Parham, Smith Roley, May-Benson, et.al. wrote Development of a fidelity measure for research on the effectiveness of the Ayres Sensory Integration Intervention (ASI). This is a long anticipated article that developed a fidelity measure for use in research on ASI. I understand that this is not a practice tool, but the point is to more clearly operationalize our terms and definitions for research - which in theory is supposed to eventually inform our practice.
Structural and process elements were identified but only process elements were validated. Unfortunately, the only people who can tell you if you are appropriately incorporating the process elements are a handful of specially trained experts who defined what the process elements are. This kind of drives the whole fidelity instrument into a ditch of confirmation bias - and really I just don't know what to say about it from that point.
Structural elements are identified but were not validated. Presumably these would be elements that could be more easily confirmed by untrained people. The problem with the structural elements is that you need to have post professional training in SI, there are restrictive space and equipment requirements, and there are requirements for levels of communication that are rarely achieved in many practice settings.
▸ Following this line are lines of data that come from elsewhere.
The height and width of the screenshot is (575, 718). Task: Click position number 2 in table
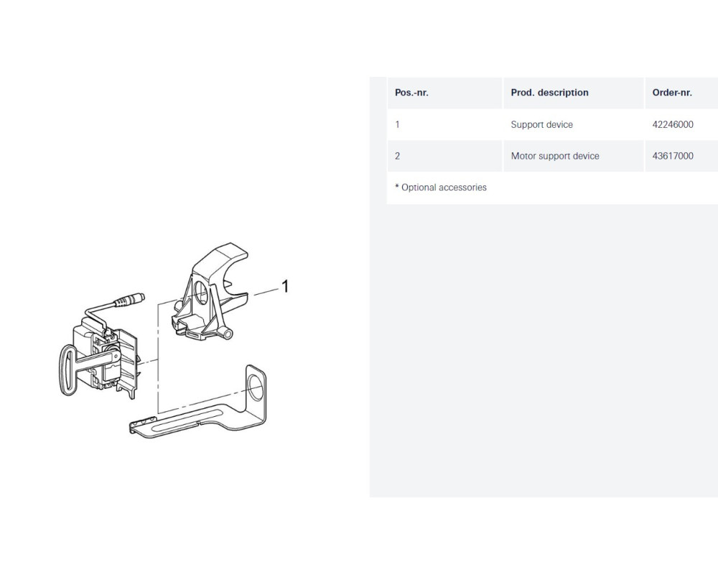(397, 156)
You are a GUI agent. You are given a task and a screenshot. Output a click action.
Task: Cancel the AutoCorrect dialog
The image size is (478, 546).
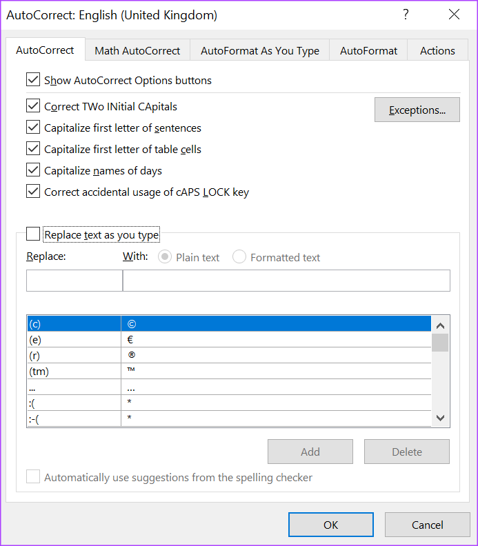point(427,525)
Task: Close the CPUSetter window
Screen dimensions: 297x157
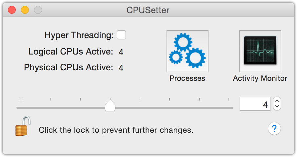Action: pyautogui.click(x=12, y=10)
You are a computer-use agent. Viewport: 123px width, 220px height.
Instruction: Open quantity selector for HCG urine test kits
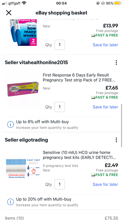point(59,184)
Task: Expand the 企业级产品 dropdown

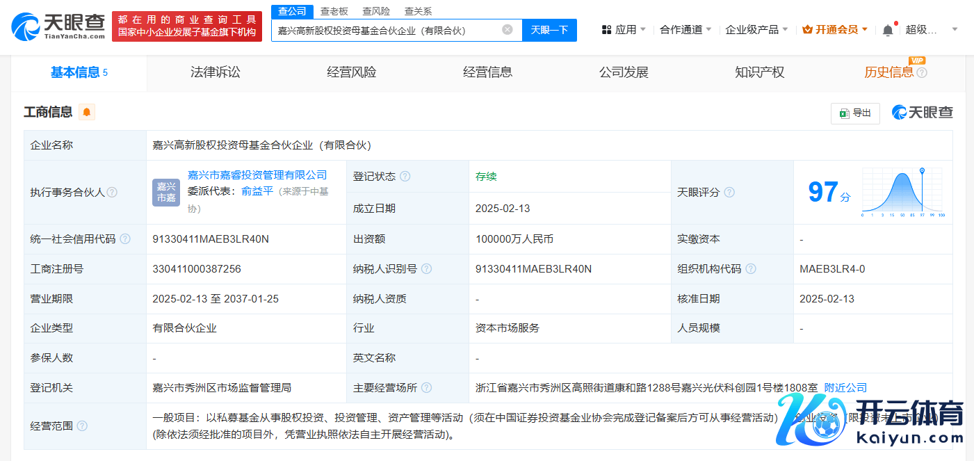Action: [x=756, y=30]
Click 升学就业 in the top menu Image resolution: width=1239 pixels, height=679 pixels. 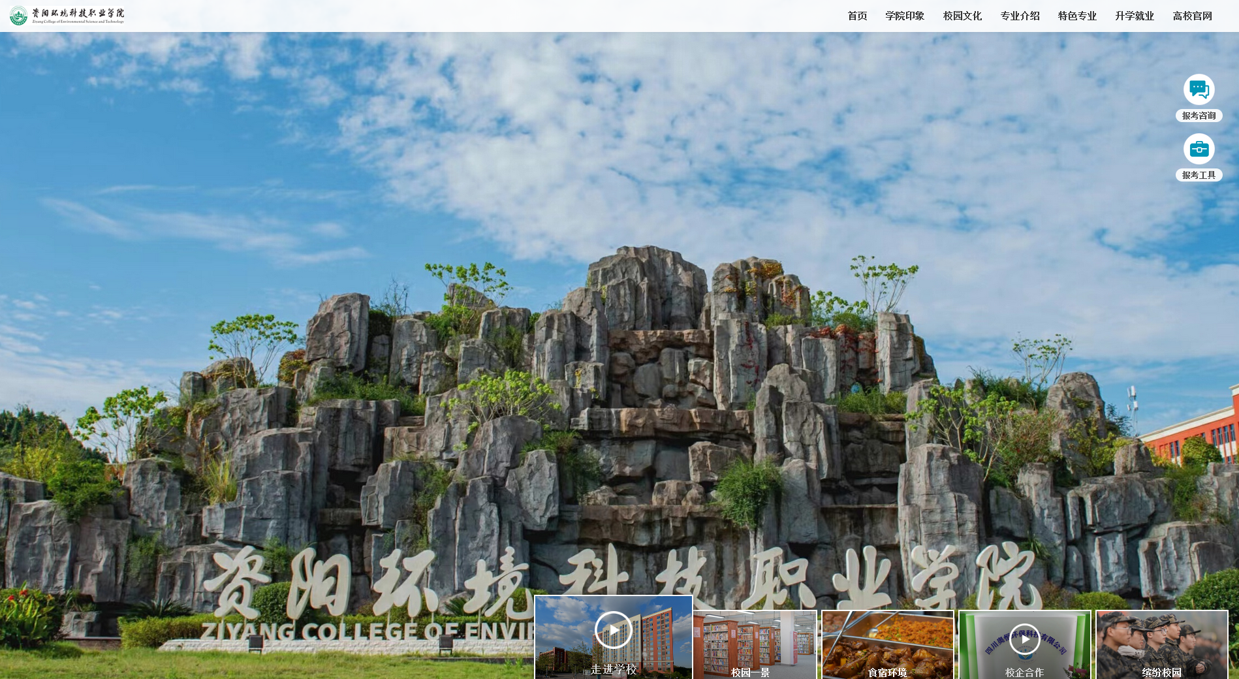coord(1135,16)
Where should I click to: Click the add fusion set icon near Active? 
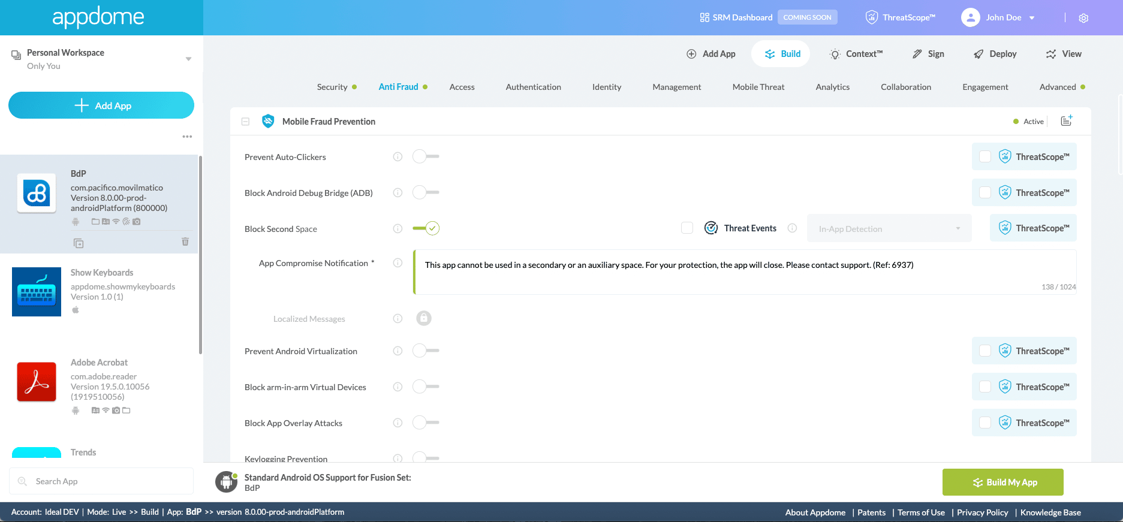1066,121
These elements make ASI as it is described as being apropos of nothing, because if only a couple experts can tell you if you are doing it, and if your practice setting precludes the structural elements - then a fidelity measure won't matter much because the model is not applicable to the realities of street level practice. In my thinking, these two articles do not contribute to practice and demonstrate quite clearly that we should re-work the model until we come up with something that reflects actual practice and perhaps incorporates a broader occupation-based framework. While we are at it we might drop those sensory processing interventions that have not been supported by research.
Ayres, A. J. (1989). Sensory Integration and Praxis Tests. Los Angeles: Western Psychological Services.
Davies P. L., Tucker R.(2010) Evidence review to investigate the support for subtypes of children with difficulty processing and integrating sensory information. American Journal of Occupational Therapy 64, 391–402.
Mailloux, Z., Mulligan, S.,; Smith Roley, S., et.al. (2011) Verification and clarification of patterns of sensory integrative dysfunction. American Journal of Occupational Therapy, 65, 143-151.
Mulligan S. (1998). Patterns of sensory integration dysfunction: A confirmatory factor analysis. American Journal of Occupational Therapy, 52, 819–28.
Mulligan, S. (2000). Cluster analysis of scores of children on the Sensory Integration and Praxis Tests. Occupational Therapy Journal of Research, 20(4), 258–270.
Parham, L.D., Smith Roley, S., May-Benson, T.A., et.al. (2011) Development of a fidelity measure for research on the effectiveness of the Ayres Sensory Integration Intervention, American Journal of Occupational Therapy, 65, 133-142.